También, asistí a unas sesiones psicológicas, porque no quería regresar a trabajar; relacionaba el trabajo con el estrés sufrido, y eso me generaba mucha angustia. Fue de esa manera, que los médicos concluyeron en certificar mi condición y regrese, pero con tareas reducidas, que no atentaran contra mi estado emocional.

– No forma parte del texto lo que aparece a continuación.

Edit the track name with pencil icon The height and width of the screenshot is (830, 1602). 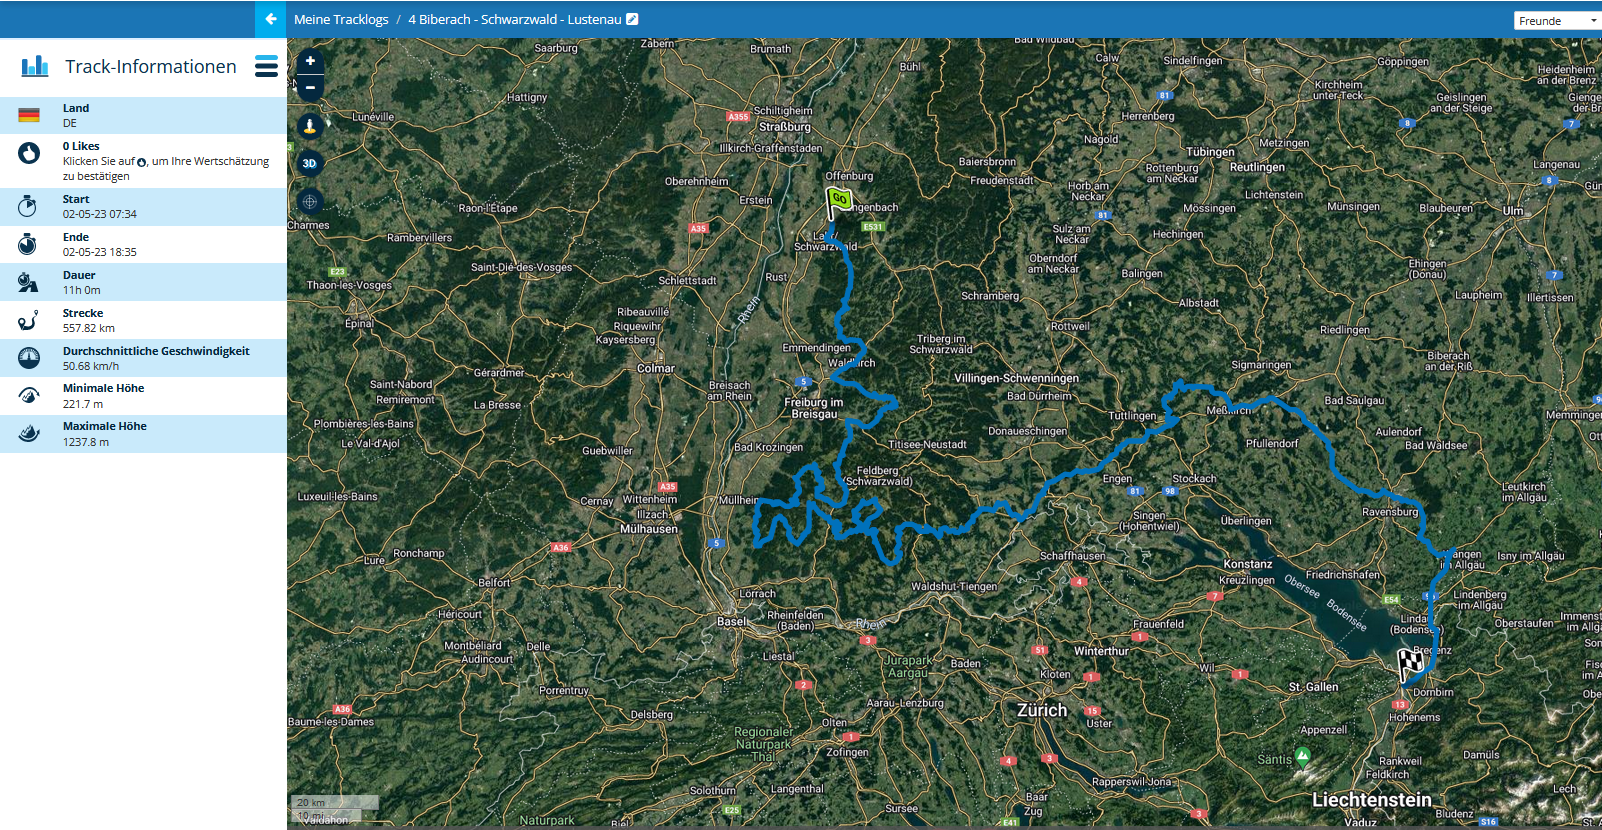(632, 19)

Llegó el momento de regresar al trabajo. Sin esperarlo, un nuevo golpe bajo volvió a suceder. Retornar después de un año y experimentar el primer día la exigencia del ritmo anterior como si nada hubiera pasado, me obligó a mostrar, sin preámbulos mi certificado psicológico con las tareas recomendadas, para que entraran en razón de lo que había vivido. Fue muy duro adaptarme, como así también para mis compañeros quienes no recordaban saludarme cuando terminaban su jornada. Fue difícil demostrar que había “regresado” y que ya no era la misma.
Dos meses más tarde la jornada ya reducida a 6 horas, se redujo a 4, lo que me obligo a buscar sustento nuevamente. Toda vez que acudía a una entrevista se desarrollaban con empatía, hasta que mencionaba la enfermedad, por lo que nunca pude concretar un trabajo. Esto me hizo sentir discriminada. Conocí mujeres con el mismo relato injusto; y sostengo que la palabra Cáncer en una entrevista, no debería ser excluyente.
En la actualidad realizo mis chequeos puntualmente, convencida que padecí una enfermedad, y me cure de ella. En ese proceso, y después de 7 años de lo sucedido, aprehendí a valorar los tiempos, a vivir el hoy, a despojarme de mis culpas, aceptar mi transformación, a rodearme de gente que me valore y me vea tal cual soy, a ponerme en lugar del otro, entender que cada uno de nosotros somos únicos, con experiencias únicas. A la distancia, entiendo que lo sucedido fue una situación vertiginosa que me sirvió para cuidar y valorar mi vida.